Assignment: The word "computer" may appear in the records below. Report how many lines contain it, and write nothing besides the number.

(Provided records begins)

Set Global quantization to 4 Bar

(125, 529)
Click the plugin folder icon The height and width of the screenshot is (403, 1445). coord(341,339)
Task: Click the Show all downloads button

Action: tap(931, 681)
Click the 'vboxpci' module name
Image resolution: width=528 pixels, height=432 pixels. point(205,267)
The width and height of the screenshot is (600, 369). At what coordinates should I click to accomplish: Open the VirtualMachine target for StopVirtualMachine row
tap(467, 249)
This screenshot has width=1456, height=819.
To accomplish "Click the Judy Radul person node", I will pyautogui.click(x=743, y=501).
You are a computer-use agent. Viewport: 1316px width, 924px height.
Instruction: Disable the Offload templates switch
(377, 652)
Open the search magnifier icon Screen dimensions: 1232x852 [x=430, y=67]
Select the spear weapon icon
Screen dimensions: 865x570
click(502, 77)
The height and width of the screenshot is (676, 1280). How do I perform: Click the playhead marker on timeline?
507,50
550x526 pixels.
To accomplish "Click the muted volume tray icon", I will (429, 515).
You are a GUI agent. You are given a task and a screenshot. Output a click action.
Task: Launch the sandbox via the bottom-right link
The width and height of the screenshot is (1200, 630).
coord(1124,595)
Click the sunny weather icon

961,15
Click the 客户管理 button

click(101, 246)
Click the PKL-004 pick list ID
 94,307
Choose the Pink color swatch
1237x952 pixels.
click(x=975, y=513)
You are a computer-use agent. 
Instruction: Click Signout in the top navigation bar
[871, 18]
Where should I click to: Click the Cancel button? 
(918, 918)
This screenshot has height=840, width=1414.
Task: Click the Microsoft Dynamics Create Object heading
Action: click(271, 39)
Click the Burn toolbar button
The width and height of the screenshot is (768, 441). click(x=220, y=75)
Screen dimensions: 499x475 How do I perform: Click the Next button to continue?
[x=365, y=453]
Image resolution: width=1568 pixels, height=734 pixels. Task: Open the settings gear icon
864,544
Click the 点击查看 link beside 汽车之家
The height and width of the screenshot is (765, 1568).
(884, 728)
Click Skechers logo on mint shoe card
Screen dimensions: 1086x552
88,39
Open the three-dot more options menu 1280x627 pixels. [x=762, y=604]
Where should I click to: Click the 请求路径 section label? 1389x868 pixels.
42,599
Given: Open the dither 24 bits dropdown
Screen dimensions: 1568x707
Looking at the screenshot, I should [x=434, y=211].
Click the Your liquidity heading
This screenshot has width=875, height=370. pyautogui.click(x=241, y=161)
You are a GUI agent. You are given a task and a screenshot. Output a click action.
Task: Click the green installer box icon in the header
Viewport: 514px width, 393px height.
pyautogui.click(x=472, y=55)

(Provided records ends)

Task answer: 2